Gewaltfreier Widerstand für alle
Ukraine, Palästina, Israel oder Iran: Wer täglich Medien konsumiert, braucht Resilienz. Auf fünf der sieben Kontinente wird derzeit gekämpft; lediglich in Australien und in der Antarktis schweigen Waffen.
Auf die Frage, wie es den drei Referent:innen in Bezug auf die vielfachen Krisen weltweit gehe, sagt Kathrin Stainer-Hämmerle, dass sie all jene verstehe, die angesichts der Informationsflut Medien verweigern würden. Das Vertrauen in Institutionen nehme ab, die Gesellschaft werde immer weniger als gerecht empfunden – vor allem von jungen Menschen, so die an der Fachhochschule Kärnten in Villach lehrende Politikwissenschafterin. Sinkende Geburtenraten oder die Tatsache, dass weniger Berufsausbildungen abgeschlossen würden, seien Indizien für fehlendes Vertrauen in die Zukunft. Individualisierung sei gut, aber genauso wichtig sei, gesellschaftlich gemeinsame Werte zu entwickeln. Die einfachste Form, in Demokratien gewaltfrei Widerstand zu üben, besteht für Stainer-Hämmerle darin, wählen zu gehen.

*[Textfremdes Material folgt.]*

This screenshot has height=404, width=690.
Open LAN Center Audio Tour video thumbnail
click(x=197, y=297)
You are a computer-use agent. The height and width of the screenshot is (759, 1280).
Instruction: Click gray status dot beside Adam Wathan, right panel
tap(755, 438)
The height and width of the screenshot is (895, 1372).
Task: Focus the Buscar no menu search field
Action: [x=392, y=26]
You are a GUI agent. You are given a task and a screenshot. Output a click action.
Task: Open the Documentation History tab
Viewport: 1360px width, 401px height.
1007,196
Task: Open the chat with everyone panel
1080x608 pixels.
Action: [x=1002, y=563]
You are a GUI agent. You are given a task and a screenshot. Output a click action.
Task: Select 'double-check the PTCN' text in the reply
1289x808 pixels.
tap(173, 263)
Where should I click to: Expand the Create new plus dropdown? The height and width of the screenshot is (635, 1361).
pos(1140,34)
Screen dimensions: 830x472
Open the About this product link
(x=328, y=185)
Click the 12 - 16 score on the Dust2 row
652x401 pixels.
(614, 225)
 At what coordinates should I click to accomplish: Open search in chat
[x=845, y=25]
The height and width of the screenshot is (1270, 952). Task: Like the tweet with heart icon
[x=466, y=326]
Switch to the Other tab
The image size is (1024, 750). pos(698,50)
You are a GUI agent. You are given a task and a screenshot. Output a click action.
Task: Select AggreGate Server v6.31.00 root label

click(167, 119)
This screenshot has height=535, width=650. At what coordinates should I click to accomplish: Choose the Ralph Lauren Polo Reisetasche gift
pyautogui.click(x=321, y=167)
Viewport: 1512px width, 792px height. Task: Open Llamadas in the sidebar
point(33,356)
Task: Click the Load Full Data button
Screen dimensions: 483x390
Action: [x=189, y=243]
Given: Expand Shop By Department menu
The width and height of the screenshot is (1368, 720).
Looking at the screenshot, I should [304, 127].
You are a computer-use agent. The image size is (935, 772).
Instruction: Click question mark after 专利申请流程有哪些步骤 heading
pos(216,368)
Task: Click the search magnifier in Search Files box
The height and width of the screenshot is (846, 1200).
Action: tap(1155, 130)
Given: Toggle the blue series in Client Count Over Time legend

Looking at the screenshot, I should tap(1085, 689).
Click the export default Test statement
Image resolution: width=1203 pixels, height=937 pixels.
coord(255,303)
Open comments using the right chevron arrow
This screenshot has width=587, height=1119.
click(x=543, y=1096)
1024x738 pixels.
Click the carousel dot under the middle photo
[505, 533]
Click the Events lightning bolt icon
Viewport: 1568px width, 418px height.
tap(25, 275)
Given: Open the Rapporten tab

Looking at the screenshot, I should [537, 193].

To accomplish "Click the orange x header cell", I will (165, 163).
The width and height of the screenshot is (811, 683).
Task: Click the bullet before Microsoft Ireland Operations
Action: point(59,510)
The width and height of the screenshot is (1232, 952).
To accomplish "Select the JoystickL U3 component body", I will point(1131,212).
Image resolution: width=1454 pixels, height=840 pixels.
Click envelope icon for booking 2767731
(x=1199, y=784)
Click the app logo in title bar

Gerechtigkeit statt faulem Frieden
Davor, einen Frieden einzugehen, der weder die Konfliktursachen beseitigt noch die Konfliktparteien berücksichtigt – davor warnte Theologe Wolfgang Palaver. Ein solcher „fauler“ Friede stinke in der Nase Gottes, so der OSZE-Sonderbeauftragte und Präsident von Pax Christi Österreich. Dass bewaffnete Konflikte weltweit seit 2011 wieder steigen, weiß Friedensforscher Maximilian Lakitsch. Nach Pandemie und zunehmenden Kampfhandlungen würde bei jungen Erwachsenen das Gefühl des Nicht-Gehörtwerdens vorherrschen, so der Universitätslehrende. Dem schließt sich eine Besucherin des Abends inhaltlich voll an. „Ich bin wütend und enttäuscht“, meldet sich eine Studentin zu Wort und wird kurzerhand von Moderatorin Renata Schmitdkunz aufs Podium gebeten.
Friede beginnt dabei, anderen zuzuhören. Und kein Friede ist möglich ohne Gerechtigkeit – darin sind sich alle am Podium einig. Vor allem angesichts eines Weltgeschehens wie dem gegenwärtigen.